● PROBLEM REQUIREMENTS: Starting at the line that contains "df-neg (1987, 884)", restate each line word for word through the final line of the data, keeping both ends.

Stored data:
=== Section Start ===
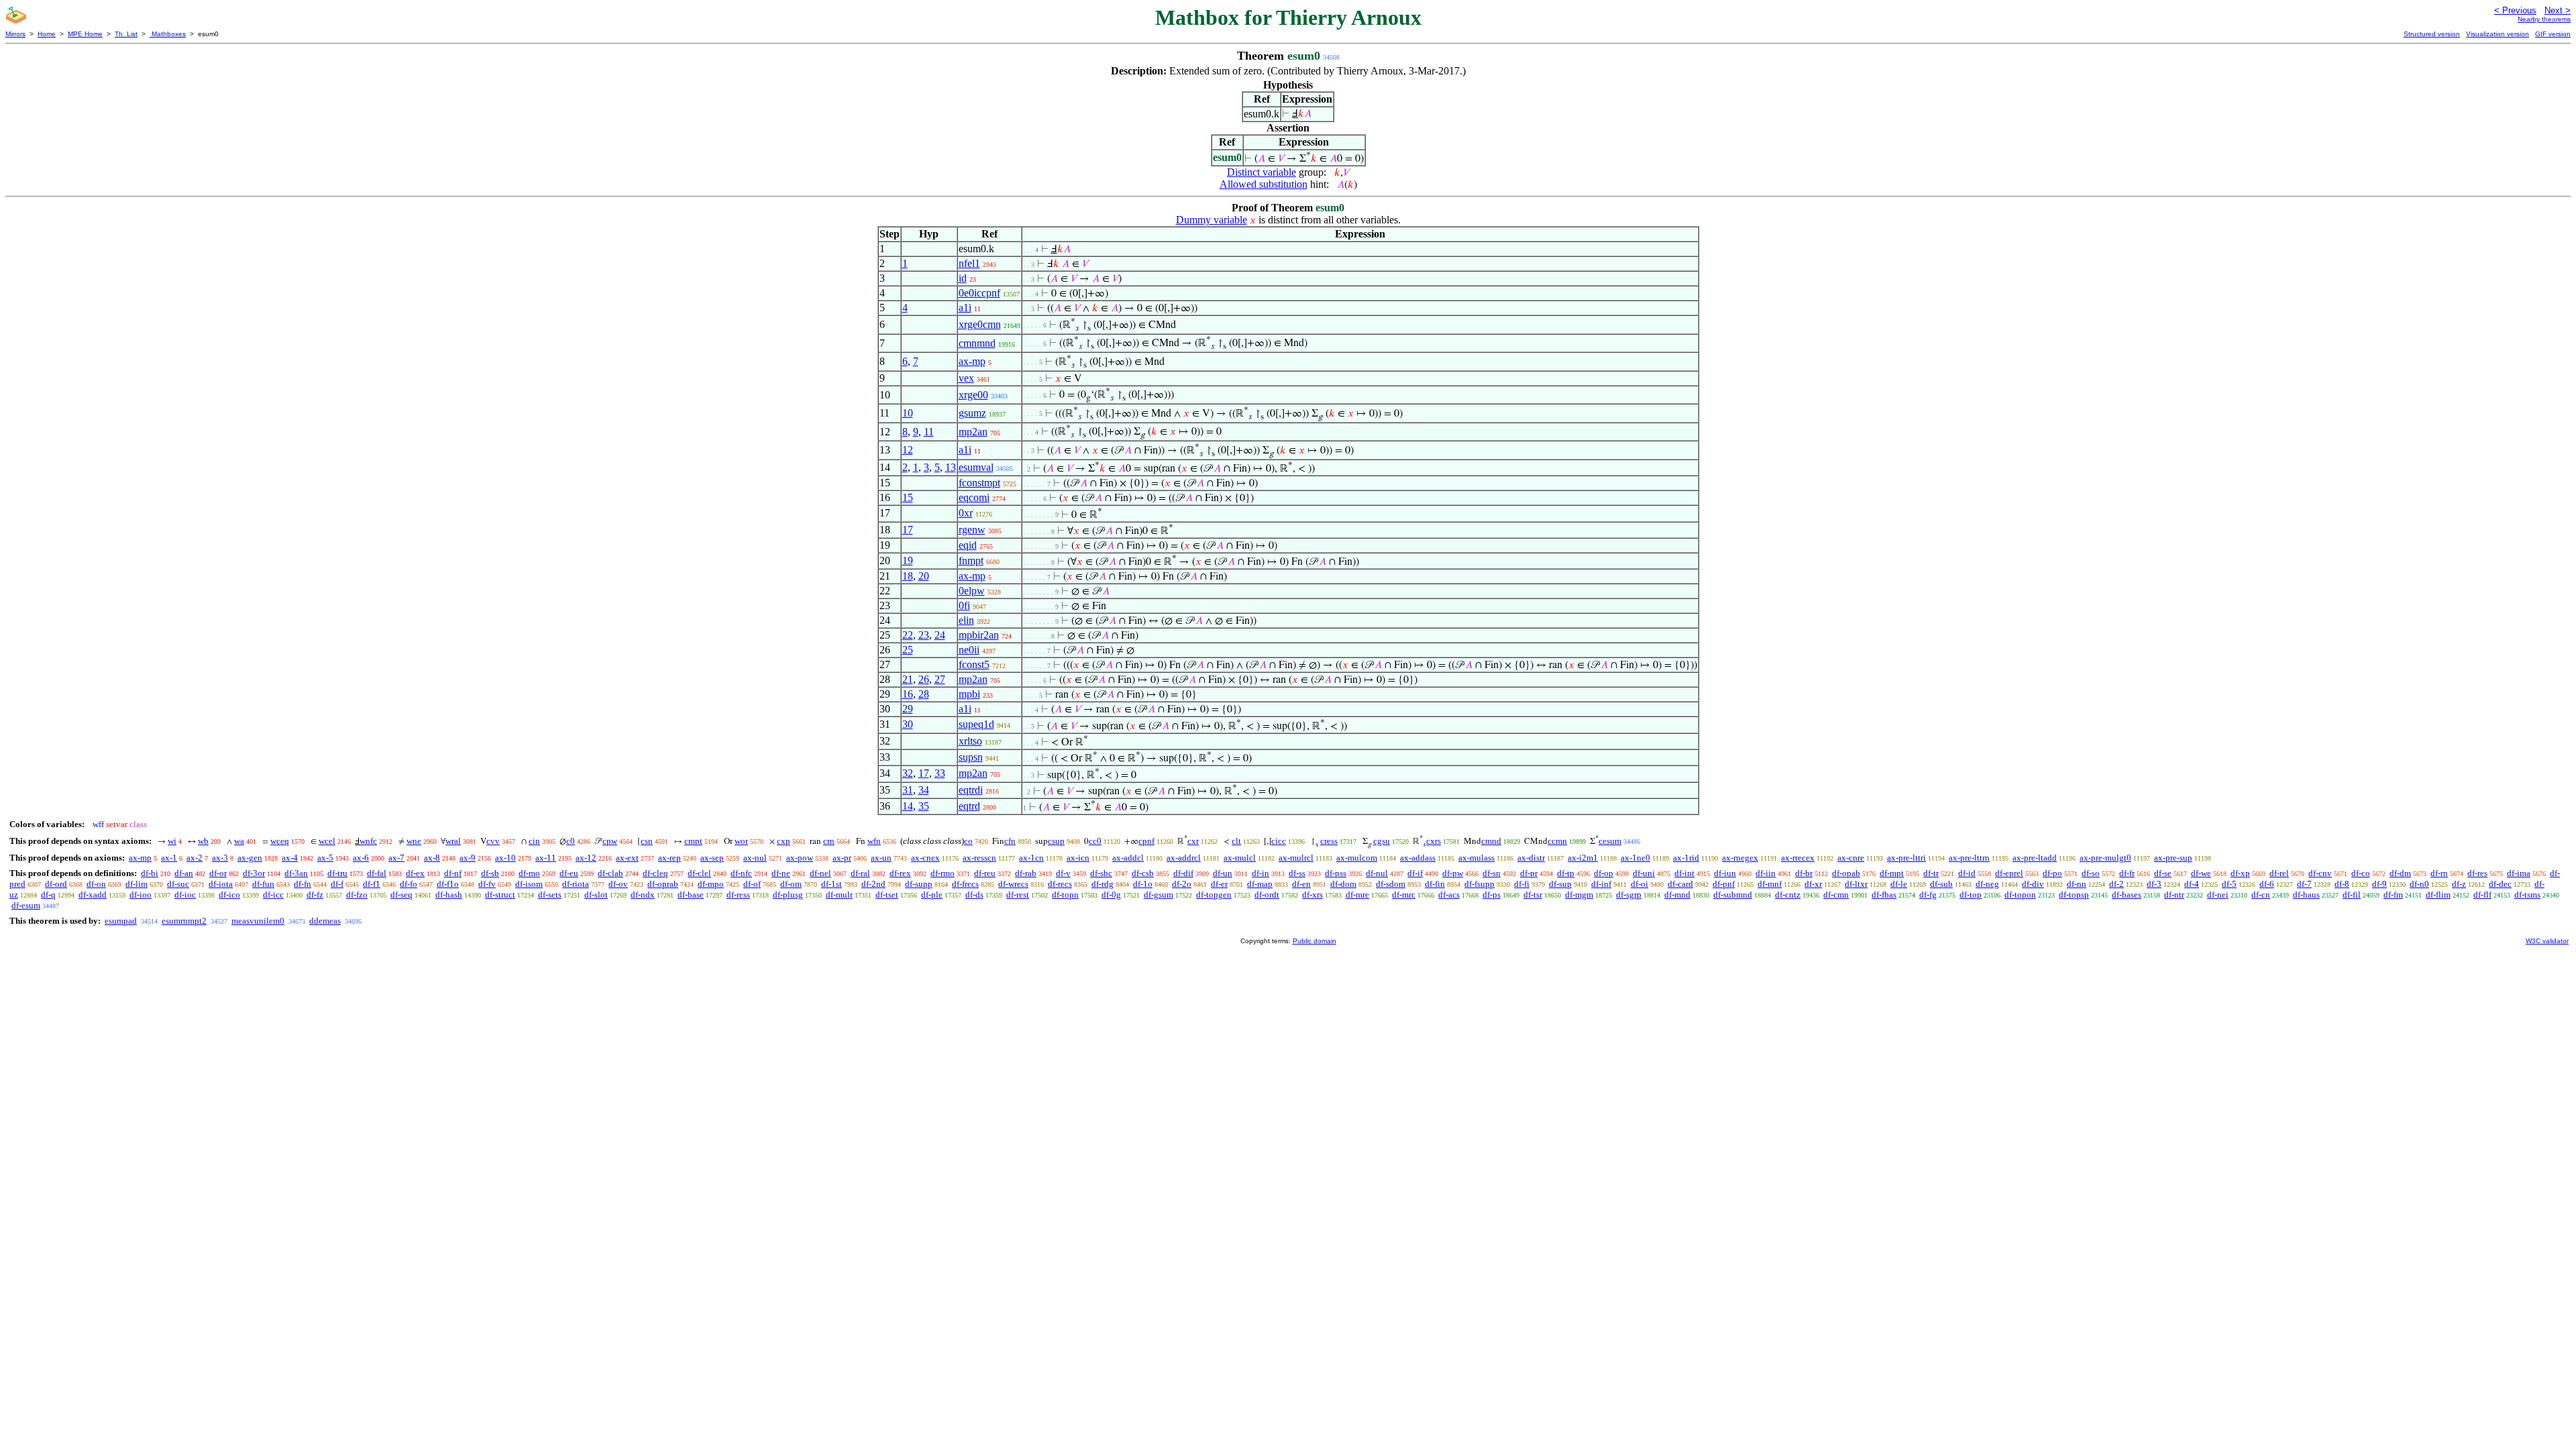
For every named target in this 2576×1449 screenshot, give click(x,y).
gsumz (972, 413)
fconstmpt (979, 482)
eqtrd (969, 806)
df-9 (2379, 884)
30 (907, 724)
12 (907, 449)
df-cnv (2320, 873)
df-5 (2229, 884)
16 (907, 694)
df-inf (1601, 884)
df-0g (1111, 895)
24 (939, 635)
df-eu (568, 873)
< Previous (2515, 10)
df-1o (1142, 884)
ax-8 (432, 858)
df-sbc (1101, 873)
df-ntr (2174, 895)
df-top (1971, 895)
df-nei (2218, 895)
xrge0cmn (980, 324)
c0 (570, 841)
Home (47, 34)
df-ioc (185, 895)
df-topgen (1214, 895)
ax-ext (627, 858)
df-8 (2341, 884)
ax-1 (169, 858)
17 (907, 529)
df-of (752, 884)
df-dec (2500, 884)
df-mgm (1579, 895)
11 (929, 431)
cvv (493, 841)
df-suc (178, 884)
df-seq (401, 895)
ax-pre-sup (2173, 858)
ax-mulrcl (1296, 858)
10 (907, 413)
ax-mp (972, 361)
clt (1236, 841)
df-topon (2020, 895)
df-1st (831, 884)
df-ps (1492, 895)
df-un (1222, 873)
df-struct (500, 895)
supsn (971, 757)
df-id (1967, 873)
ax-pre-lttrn (1969, 858)
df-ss (1297, 873)
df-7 (2304, 884)
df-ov (618, 884)
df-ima (2518, 873)
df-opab (1846, 873)
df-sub (1941, 884)
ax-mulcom (1356, 858)
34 (923, 790)
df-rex (900, 873)
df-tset (886, 895)
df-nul (1377, 873)
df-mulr (839, 895)
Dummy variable (1211, 219)
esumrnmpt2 (184, 921)
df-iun (1725, 873)
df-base (691, 895)
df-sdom (1390, 884)
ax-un (881, 858)
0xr (966, 513)
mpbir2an (979, 635)
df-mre (1357, 895)
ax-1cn (1031, 858)
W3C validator (2547, 941)
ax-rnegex (1740, 858)
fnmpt (971, 560)
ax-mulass (1476, 858)
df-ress (738, 895)
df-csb (1143, 873)
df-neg (1987, 884)
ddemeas (325, 921)
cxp (783, 841)
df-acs (1449, 895)
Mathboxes (168, 34)
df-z (2459, 884)
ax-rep (669, 858)
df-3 (2154, 884)
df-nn (2076, 884)
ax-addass (1418, 858)
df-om (791, 884)
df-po (2052, 873)
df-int (1684, 873)
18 (907, 576)
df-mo (529, 873)
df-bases (2126, 895)
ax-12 (586, 858)
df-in (1260, 873)
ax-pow (799, 858)
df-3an (296, 873)
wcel (327, 841)
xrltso (970, 741)
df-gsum (1158, 895)
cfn (1010, 841)
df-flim (2438, 895)
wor (741, 841)
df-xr (1813, 884)
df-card (1680, 884)
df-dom (1343, 884)
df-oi (1639, 884)
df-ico (229, 895)
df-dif (1183, 873)
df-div (2033, 884)
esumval (976, 467)
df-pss (1335, 873)
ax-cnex (925, 858)
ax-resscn (979, 858)
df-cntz (1788, 895)
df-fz (315, 895)
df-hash (448, 895)
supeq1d (976, 724)
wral (453, 841)
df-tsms (2527, 895)
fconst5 (974, 664)
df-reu (985, 873)
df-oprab (662, 884)
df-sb (490, 873)
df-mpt (1892, 873)
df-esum (25, 905)
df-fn (302, 884)
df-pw (1452, 873)
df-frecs (965, 884)
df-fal (376, 873)
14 (907, 806)
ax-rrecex (1798, 858)
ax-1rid (1686, 858)
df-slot (596, 895)
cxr (1193, 841)
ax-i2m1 (1583, 858)
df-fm (2393, 895)
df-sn (1492, 873)
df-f (337, 884)
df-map (1260, 884)
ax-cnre (1850, 858)
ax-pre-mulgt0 (2105, 858)
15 (907, 497)
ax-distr (1531, 858)
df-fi (1521, 884)
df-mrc (1403, 895)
=== Section End ===
● ANSWER TO THE EXERCISE:
df-neg (1987, 884)
ddemeas (325, 921)
cxp (783, 841)
df-acs (1449, 895)
Mathboxes (168, 34)
df-z (2459, 884)
ax-rep (669, 858)
df-3 (2154, 884)
df-nn (2076, 884)
ax-addass (1418, 858)
df-om (791, 884)
df-po (2052, 873)
df-int (1684, 873)
18 (907, 576)
df-mo (529, 873)
df-bases (2126, 895)
ax-12 (586, 858)
df-in (1260, 873)
ax-pow (799, 858)
df-3an (296, 873)
wcel (327, 841)
xrltso (970, 741)
df-gsum (1158, 895)
cfn (1010, 841)
df-flim (2438, 895)
wor (741, 841)
df-xr (1813, 884)
df-card (1680, 884)
df-dom (1343, 884)
df-oi (1639, 884)
df-ico (229, 895)
df-dif (1183, 873)
df-div (2033, 884)
esumval (976, 467)
df-pss (1335, 873)
ax-cnex (925, 858)
ax-resscn (979, 858)
df-cntz (1788, 895)
df-fz (315, 895)
df-hash (448, 895)
supeq1d (976, 724)
wral (453, 841)
df-tsms (2527, 895)
fconst5 (974, 664)
df-reu (985, 873)
df-oprab (662, 884)
df-sb (490, 873)
df-mpt (1892, 873)
df-esum (25, 905)
df-fn (302, 884)
df-pw (1452, 873)
df-frecs (965, 884)
df-fal (376, 873)
14 (907, 806)
ax-rrecex (1798, 858)
ax-1rid (1686, 858)
df-slot (596, 895)
cxr (1193, 841)
ax-i2m1 (1583, 858)
df-fm (2393, 895)
df-sn (1492, 873)
df-f (337, 884)
df-map (1260, 884)
ax-cnre (1850, 858)
ax-pre-mulgt0 (2105, 858)
15 (907, 497)
ax-distr (1531, 858)
df-fi (1521, 884)
df-mrc (1403, 895)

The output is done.